## Yapılacaklar
- a) Çiğdem Kağıtçıbaşı ile yapılan söyleşiye göre KOÇ-KAM kadın sorunları alanında kaç araştırma projesine, toplam ne kadar ödül vermiştir?
- b) Kadının Türkiye'deki konumu üzerine yapılan söyleşiyi, okuma metnindeki son sorudan sonra gelecek bölümle sürdürün.

## Okuma Metni
Güncelleme Tarihi:
PROFESÖR Dr. Çiğdem Kağıtçıbaşı Türkiye’de sosyal psikolojinin kurucularından. Uluslararası psikoloji dünyasında da tanınmış bir bilim kadını. Duke, Harvard, California-Berkeley üniversitelerinde ders vermiş, 200’den fazla makalesine uluslararası atıfta bulunulmuş bir hoca. Şu an Koç Üniversitesi’nde Toplumsal Cinsiyet ve Kadın Çalışmaları Araştırma ve Uygulama Merkezi’nin (KOÇ-KAM) başında. KOÇ-KAM bugüne kadar kadın sorunları alanında yapılan 16 araştırma projesine 700 bin lira ödül verdi. Kısa süre sonra kadın istihdamından, şiddete farklı konularda yapılmış araştırmaların bulunduğu, Türkiye’deki kadın sorunlarının irdelendiği araştırmaların toplandığı bir kitap da yayınlanacak. KOÇ-KAM aynı zamanda şirketlere toplumsal cinsiyet eğitimi veriyor. İlk eğitimler Koç Grubu şirketlerinde başladı. Sırada Borusan Holding var. KOÇ-KAM’ın Direktörü Prof. Dr. Çiğdem Kağıtçıbaşı ile konuştuk.
‘Hiçbir şekilde kadın-erkekten aşağı değildir’ diyoruz ama topluma baktığımızda çok büyük sorunlar var. Ekonomik sıkıntı yaşayan kesimde de gelir düzeyi yüksek kesimde de sorun var. Şirketlerde yönetici kadın oranı düşük, Meclis’te de düşük, kadına yönelik şiddet oranları çok yüksek. Türkiye’de kadının konumu ne durumda?

## Verilen Malzeme
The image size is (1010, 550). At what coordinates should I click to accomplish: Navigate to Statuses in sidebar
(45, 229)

---

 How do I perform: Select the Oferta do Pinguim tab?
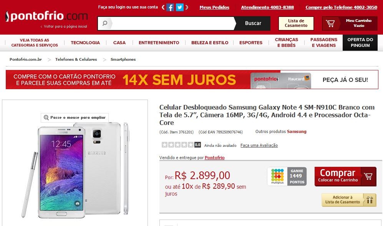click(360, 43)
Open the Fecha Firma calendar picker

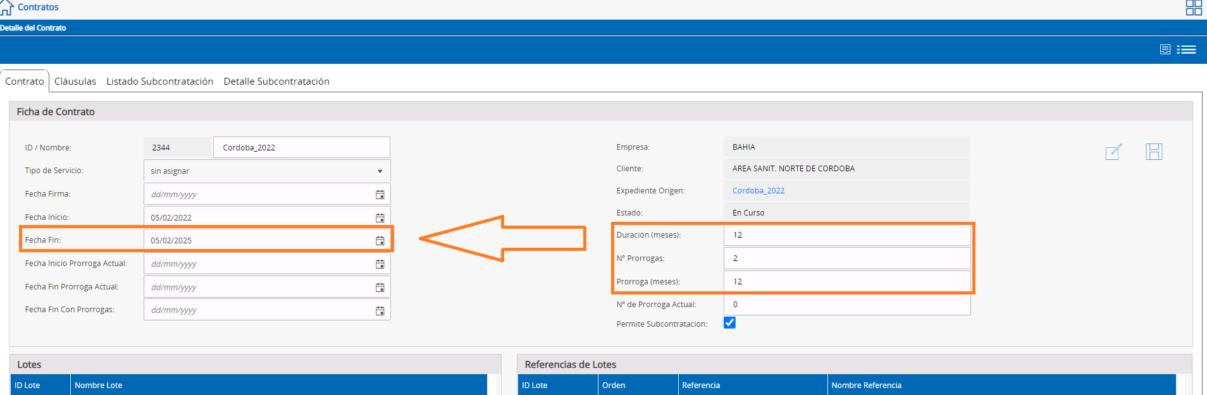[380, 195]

## Çözümler
- a) 16 araştırma projesine 700 bin lira ödül vermiştir.

- b)
- Bu konu toplumsal gelişmişlik sorunu. Türkiye’de sosyal gelişmişlik düzeyi ekonomik gelişmişlik seviyesinin altında. Kadın temsili konularında da kadına yönelik şiddette de sorunlarımız büyük.
İNSANİ GELİŞİM
Toplumsal gelişmişlik ve dönüşüm bir bütün. Kadın-erkek ayrımcılığı olan bir toplum ‘ekonomik gelişmişlik seviyesinde’ koyduğu hedeflere ulaşabilir mi?
- Türkiye ilk 20 ekonomi içinde. OECD ülkeleri içinde 17’nciyiz diye görüyoruz kendimizi. Ama sosyal gelişmişliğe bakınca durum farklı. UNDP’nin (BM Kalkınma Programı) İnsani Gelişmişlik Endeksi’nde iki temel eşitsizlik var. Biri cinsiyete dayalı eşitsizlik diğeri de bölgesel eşitsizlik. Türkiye bölgeden bölgeye müthiş çeşitlilik gösteriyor ve aynı şekilde bölgelere göre sorunları da çok farklı. Kadın okur-yazarlığı verileri bunun en temel göstergelerinden. 2014 UNDP İnsani Gelişmişlik Endeksi’nde Türkiye 187 ülke arasında 69’uncu. Cinsiyet Ayrımcılığı ile ilgili endekste 147 ülke arasında 118’inci sırada. Bu endekste Meksika 85’inci, Yunanistan 69’uncu sırada. Biz çok gerilerdeyiz.
‘Çok büyük bir cinsiyet eşitsizliği var’ demek gerekiyor aslında. Kadın nüfusunun yüzde 80’ine yakını ev kadını. Çalışanların büyük kısmı kayıt dışı... Çalışan kadın nüfus ile erkek nüfus arasında da uçurum var...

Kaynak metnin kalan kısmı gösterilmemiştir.